Dáil debates

Tuesday, 18 May 2010

3:00 am

Photo of Jan O'SullivanJan O'Sullivan (Limerick East, Labour)

I put it to the Minister that on 29 March 2006 she issued a statement declaring accident and emergency departments to be a national emergency. In 2007 she stated that the HSE said no patient should be waiting more than 24 hours in any accident and emergency unit for admission to a ward and by next year the target is to be a maximum of six hours. The HSE also stated its aim is that no accident and emergency unite should have more than ten patients waiting for admission to a ward. She has again given us a beautiful flow of rhetoric. The reality is totally different. How, with 52 fewer beds, will Beaumont achieve the target she has outlined to us? How will other hospitals throughout the country achieve their targets?

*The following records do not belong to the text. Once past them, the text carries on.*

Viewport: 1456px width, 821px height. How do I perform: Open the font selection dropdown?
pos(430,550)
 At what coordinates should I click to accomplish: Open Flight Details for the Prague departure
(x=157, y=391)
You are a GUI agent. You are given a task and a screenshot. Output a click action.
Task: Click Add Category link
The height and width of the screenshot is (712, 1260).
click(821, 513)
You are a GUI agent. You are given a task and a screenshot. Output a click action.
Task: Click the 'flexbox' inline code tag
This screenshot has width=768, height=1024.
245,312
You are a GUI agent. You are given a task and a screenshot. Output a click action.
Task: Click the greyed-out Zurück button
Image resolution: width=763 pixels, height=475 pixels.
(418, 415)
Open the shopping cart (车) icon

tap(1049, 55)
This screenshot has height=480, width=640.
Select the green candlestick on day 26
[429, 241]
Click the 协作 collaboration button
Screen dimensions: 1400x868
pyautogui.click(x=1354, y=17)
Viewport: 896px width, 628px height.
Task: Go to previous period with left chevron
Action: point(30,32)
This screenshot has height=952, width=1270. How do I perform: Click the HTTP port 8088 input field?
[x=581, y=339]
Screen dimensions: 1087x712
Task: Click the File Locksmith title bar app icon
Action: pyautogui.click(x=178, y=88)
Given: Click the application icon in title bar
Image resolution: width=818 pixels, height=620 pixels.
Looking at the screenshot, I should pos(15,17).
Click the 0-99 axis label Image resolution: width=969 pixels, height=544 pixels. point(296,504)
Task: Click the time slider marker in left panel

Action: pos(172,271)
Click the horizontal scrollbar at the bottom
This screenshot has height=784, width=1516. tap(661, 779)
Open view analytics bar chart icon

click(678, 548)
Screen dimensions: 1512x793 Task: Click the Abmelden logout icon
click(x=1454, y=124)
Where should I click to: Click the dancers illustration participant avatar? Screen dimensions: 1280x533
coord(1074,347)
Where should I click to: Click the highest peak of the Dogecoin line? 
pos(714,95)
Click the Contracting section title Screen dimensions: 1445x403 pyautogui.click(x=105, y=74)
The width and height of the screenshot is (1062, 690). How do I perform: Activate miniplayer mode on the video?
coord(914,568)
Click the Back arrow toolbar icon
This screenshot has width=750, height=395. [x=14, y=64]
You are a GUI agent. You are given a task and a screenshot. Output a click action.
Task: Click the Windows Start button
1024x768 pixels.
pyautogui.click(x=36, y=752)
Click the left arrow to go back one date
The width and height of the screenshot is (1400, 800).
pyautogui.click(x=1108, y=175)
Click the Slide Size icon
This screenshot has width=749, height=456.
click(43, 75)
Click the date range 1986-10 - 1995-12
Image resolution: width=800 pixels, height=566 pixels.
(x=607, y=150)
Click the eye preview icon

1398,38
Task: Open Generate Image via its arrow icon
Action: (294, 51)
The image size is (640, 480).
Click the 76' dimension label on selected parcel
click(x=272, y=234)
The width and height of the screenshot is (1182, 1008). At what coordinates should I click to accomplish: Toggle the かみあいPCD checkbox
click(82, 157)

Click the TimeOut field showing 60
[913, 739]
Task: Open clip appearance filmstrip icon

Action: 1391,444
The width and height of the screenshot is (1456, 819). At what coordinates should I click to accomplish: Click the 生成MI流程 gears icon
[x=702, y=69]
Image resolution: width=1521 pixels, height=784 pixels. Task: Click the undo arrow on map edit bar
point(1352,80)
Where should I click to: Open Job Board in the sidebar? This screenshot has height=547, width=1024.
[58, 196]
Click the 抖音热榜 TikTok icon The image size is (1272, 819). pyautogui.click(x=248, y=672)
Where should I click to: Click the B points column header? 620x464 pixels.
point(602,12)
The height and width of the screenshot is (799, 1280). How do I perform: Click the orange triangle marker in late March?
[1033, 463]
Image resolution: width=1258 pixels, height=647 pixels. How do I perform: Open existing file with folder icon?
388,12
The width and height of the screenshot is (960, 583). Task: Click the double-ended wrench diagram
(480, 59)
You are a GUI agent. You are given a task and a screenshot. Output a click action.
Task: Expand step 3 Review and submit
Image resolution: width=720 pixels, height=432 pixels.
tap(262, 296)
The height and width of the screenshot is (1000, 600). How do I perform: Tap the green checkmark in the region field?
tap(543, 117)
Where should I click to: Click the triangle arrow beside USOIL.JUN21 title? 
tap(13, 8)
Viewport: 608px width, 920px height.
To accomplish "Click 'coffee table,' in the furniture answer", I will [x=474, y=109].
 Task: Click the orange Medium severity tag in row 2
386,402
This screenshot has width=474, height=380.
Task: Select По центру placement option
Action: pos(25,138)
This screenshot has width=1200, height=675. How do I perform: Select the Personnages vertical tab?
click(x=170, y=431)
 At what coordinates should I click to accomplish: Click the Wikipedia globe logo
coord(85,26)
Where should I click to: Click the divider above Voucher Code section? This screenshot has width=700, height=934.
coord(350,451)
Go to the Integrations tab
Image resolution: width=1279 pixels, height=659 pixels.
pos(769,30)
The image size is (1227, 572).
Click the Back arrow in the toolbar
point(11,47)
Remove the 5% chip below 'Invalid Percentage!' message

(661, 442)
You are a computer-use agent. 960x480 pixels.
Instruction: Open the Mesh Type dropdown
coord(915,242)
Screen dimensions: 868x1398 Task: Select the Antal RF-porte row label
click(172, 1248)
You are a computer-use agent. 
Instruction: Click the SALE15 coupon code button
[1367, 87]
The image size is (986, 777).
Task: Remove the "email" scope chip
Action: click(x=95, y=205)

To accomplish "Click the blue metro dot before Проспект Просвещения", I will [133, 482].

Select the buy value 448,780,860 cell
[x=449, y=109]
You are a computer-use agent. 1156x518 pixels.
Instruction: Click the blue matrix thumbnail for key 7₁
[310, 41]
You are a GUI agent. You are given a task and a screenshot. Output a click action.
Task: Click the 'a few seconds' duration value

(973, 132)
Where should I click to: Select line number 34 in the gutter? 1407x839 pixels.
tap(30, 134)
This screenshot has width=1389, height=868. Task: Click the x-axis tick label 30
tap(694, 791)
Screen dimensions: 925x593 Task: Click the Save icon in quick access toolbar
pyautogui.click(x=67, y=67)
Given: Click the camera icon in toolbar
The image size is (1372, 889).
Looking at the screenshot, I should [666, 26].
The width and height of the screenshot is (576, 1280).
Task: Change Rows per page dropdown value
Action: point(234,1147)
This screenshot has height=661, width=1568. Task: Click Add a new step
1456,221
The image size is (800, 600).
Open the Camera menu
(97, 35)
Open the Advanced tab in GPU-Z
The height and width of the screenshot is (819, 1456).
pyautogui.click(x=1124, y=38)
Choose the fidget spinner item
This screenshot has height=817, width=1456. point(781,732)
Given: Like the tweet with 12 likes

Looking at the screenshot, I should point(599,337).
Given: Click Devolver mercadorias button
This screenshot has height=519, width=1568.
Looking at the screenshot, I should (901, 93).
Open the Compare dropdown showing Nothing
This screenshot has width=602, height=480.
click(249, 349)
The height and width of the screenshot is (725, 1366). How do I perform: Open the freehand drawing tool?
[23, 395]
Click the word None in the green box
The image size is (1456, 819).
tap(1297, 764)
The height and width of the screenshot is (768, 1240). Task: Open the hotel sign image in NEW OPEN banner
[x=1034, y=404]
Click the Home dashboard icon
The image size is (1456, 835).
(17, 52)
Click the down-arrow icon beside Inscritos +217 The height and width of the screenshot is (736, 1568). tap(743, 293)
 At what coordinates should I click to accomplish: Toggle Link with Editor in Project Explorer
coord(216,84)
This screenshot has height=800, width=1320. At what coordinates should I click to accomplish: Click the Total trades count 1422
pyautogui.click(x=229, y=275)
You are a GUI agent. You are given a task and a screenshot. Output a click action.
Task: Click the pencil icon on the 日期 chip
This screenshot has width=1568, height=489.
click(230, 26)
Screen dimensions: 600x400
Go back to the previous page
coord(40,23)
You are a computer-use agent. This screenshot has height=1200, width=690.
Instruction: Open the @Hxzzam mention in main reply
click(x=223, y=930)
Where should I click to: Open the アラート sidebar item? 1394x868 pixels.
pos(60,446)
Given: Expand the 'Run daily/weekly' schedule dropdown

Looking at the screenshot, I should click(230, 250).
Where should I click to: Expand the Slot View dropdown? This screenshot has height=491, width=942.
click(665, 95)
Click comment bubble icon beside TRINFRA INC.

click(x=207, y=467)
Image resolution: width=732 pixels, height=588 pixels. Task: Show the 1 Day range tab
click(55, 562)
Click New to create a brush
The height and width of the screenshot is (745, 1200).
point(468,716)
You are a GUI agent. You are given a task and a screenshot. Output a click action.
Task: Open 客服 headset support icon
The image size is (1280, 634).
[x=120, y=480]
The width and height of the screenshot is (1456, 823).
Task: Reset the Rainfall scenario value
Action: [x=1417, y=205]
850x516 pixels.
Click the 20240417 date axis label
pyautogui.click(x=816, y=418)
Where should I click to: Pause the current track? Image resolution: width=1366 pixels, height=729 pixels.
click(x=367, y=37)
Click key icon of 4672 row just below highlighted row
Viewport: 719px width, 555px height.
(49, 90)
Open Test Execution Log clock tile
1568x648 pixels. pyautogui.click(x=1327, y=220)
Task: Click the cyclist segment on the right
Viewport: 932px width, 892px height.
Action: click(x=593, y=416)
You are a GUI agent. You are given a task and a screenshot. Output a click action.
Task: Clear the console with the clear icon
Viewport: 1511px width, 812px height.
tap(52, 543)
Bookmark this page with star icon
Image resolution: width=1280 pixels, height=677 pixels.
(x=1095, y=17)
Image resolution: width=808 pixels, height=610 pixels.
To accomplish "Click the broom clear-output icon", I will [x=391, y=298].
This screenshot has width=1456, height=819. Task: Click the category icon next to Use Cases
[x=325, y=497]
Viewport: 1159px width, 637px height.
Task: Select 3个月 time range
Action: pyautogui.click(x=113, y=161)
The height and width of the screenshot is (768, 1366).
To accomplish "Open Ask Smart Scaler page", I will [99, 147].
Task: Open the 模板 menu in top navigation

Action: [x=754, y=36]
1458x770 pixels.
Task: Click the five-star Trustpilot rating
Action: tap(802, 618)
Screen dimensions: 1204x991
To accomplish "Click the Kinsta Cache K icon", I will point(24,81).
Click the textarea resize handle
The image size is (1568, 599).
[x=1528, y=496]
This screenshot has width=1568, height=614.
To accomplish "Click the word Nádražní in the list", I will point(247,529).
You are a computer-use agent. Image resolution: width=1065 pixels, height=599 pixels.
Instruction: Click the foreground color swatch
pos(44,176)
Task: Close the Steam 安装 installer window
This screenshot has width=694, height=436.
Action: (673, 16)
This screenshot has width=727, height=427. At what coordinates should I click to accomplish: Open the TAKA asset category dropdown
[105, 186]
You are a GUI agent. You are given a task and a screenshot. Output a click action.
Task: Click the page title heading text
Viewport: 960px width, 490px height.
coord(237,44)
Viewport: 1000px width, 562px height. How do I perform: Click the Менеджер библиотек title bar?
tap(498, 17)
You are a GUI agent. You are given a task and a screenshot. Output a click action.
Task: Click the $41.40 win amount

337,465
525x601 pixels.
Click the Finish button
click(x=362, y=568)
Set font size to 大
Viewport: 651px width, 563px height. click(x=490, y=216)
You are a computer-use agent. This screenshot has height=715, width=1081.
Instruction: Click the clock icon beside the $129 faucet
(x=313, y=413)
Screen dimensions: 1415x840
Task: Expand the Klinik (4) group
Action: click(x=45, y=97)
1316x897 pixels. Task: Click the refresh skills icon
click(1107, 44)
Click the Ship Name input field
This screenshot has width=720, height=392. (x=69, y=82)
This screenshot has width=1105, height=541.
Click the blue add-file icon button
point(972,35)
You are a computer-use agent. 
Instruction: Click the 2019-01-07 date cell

The Minister referred to the fair deal and the fact that people will be able to leave hospital more easily. I spoke to a social worker who is working in another large Dublin hospital last week who told me that most of her day is now spent trying to deal with the financial assessments of the fair deal to get elderly patients who are ready to be discharged out of hospital . What is the Minister going to do to ensure that the financial assessment element of the fair deal does not keep people in hospital unnecessarily? I am told that nursing homes will not take them until it is certain they will qualify.